====== DATA FOR PROCESSING ======

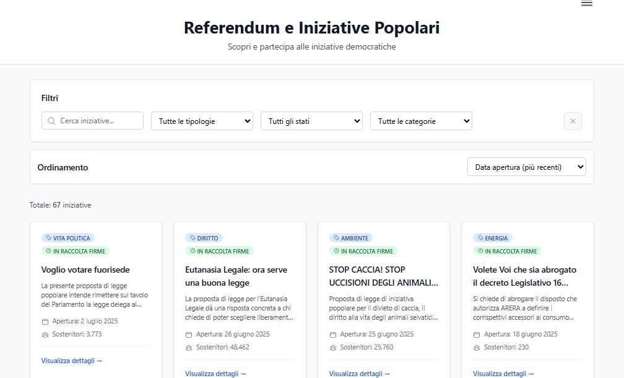This screenshot has height=378, width=624.
Task: Click the search magnifier icon in filters
Action: 51,121
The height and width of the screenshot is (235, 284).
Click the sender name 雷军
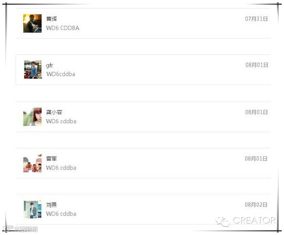click(52, 159)
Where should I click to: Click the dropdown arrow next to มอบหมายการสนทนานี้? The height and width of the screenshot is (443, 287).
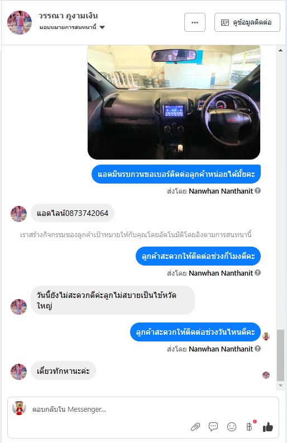point(102,27)
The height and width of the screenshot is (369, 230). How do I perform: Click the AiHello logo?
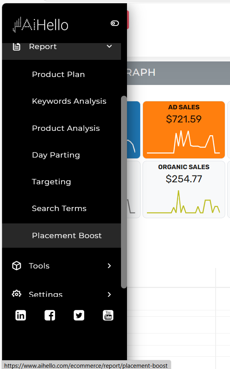[x=40, y=25]
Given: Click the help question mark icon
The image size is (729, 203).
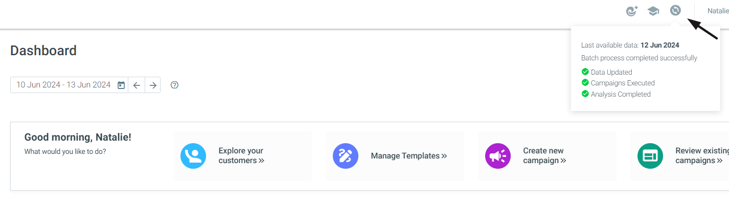Looking at the screenshot, I should [x=174, y=85].
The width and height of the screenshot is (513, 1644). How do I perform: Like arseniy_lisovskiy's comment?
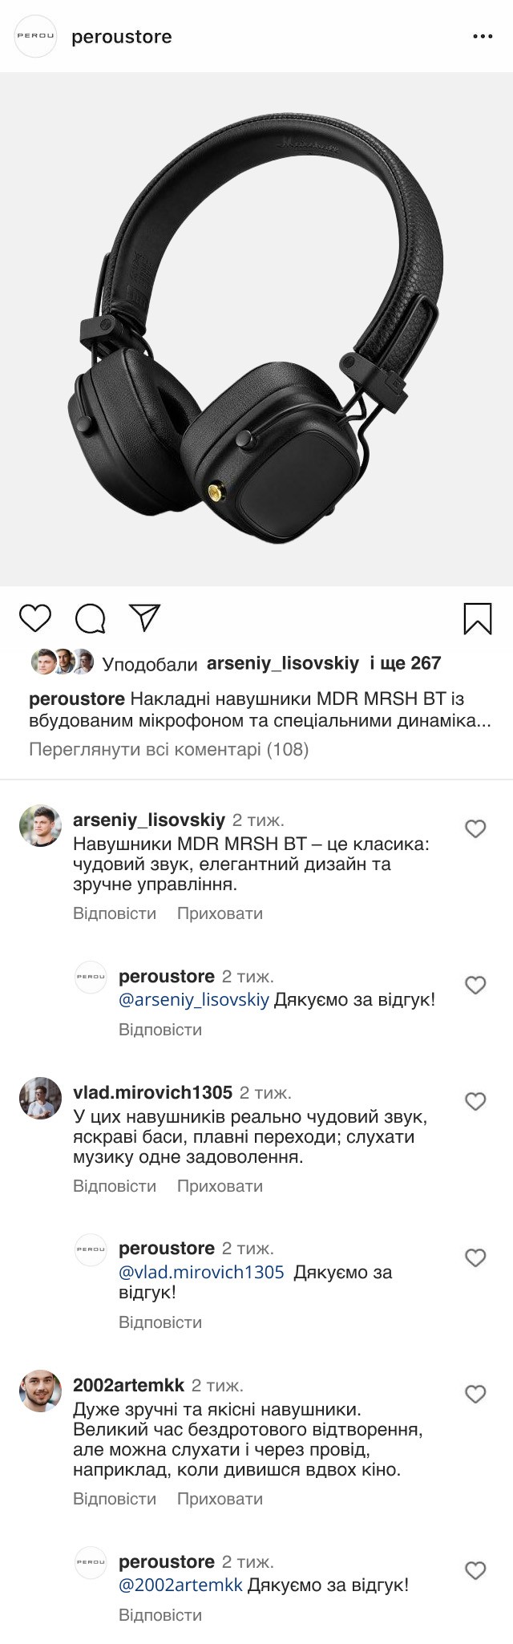(475, 828)
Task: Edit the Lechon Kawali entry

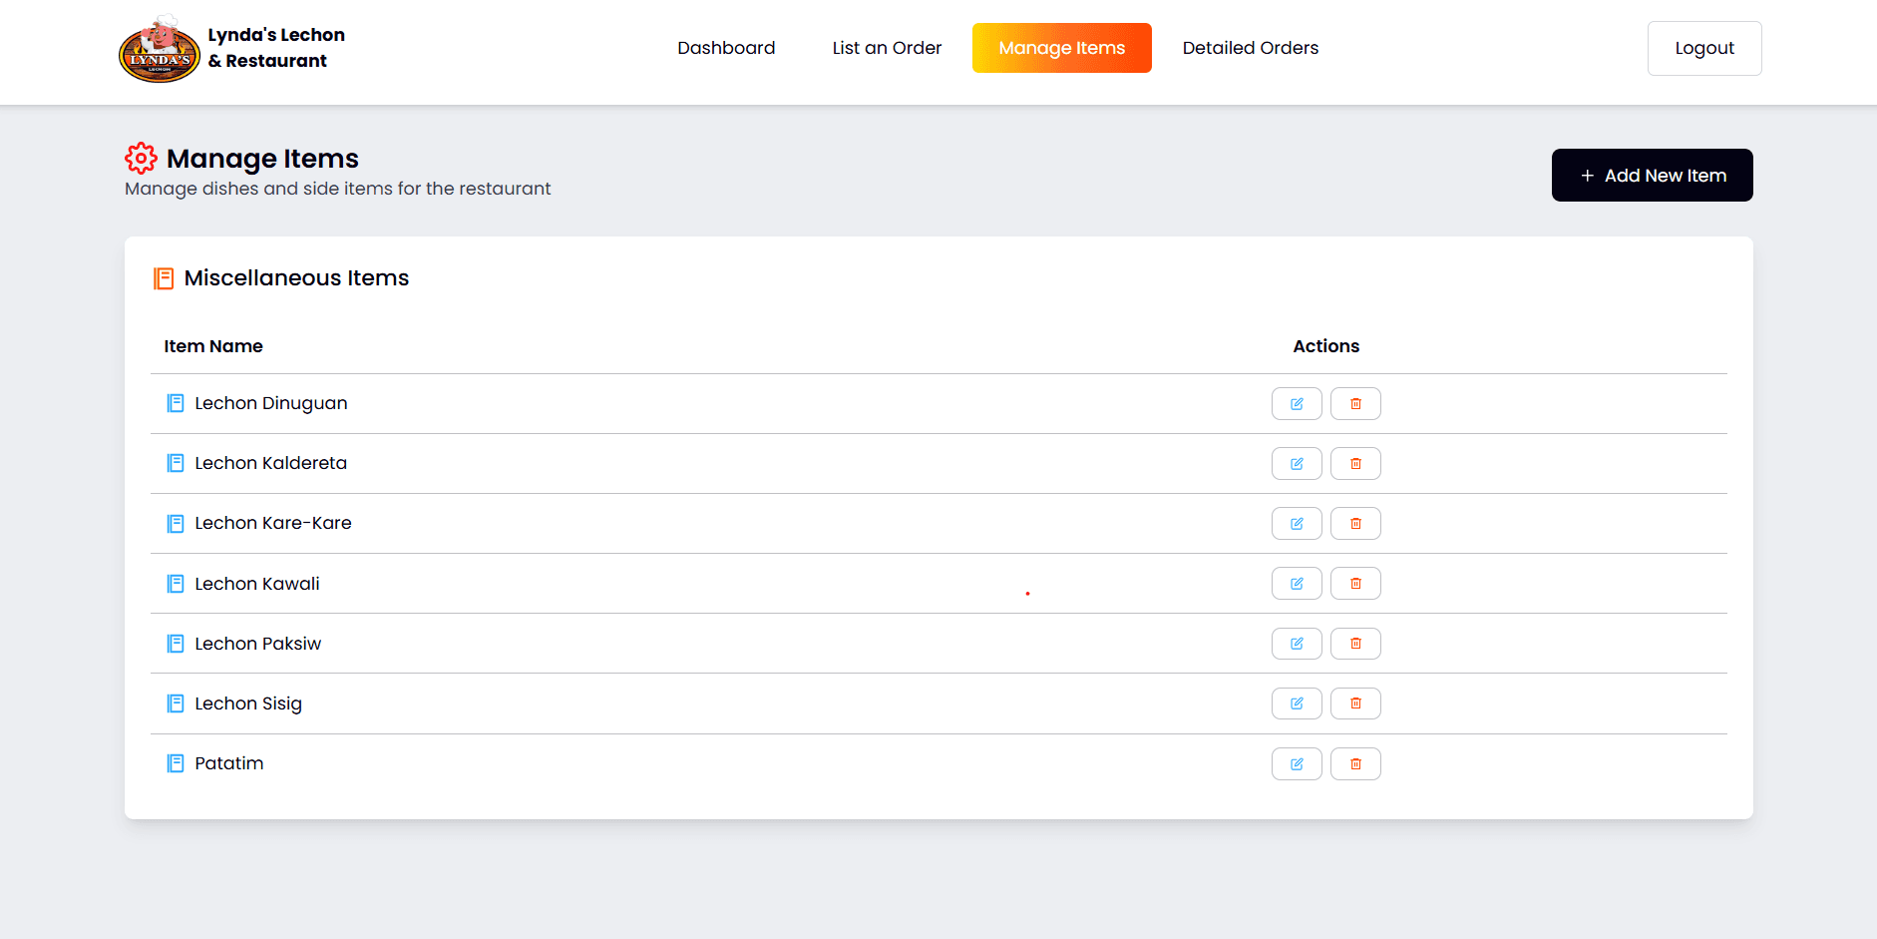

======

#### YOUR INSTRUCTIONS:
Copy exactly the lines from the line holding "The height and width of the screenshot is (235, 284)." to the final line of the listing, and leave the pictures out.

#### EXERCISE RESULT:
The height and width of the screenshot is (235, 284).
Click the sender name 雷军
click(52, 159)
Where should I click to: Click the dropdown arrow next to มอบหมายการสนทนานี้? The height and width of the screenshot is (443, 287).
point(102,27)
The height and width of the screenshot is (369, 230). How do I perform: Click the AiHello logo?
[x=40, y=25]
Given: Click the help question mark icon
The image size is (729, 203).
Looking at the screenshot, I should [x=174, y=85].
The width and height of the screenshot is (513, 1644). How do I perform: Like arseniy_lisovskiy's comment?
(475, 828)
Task: Edit the Lechon Kawali entry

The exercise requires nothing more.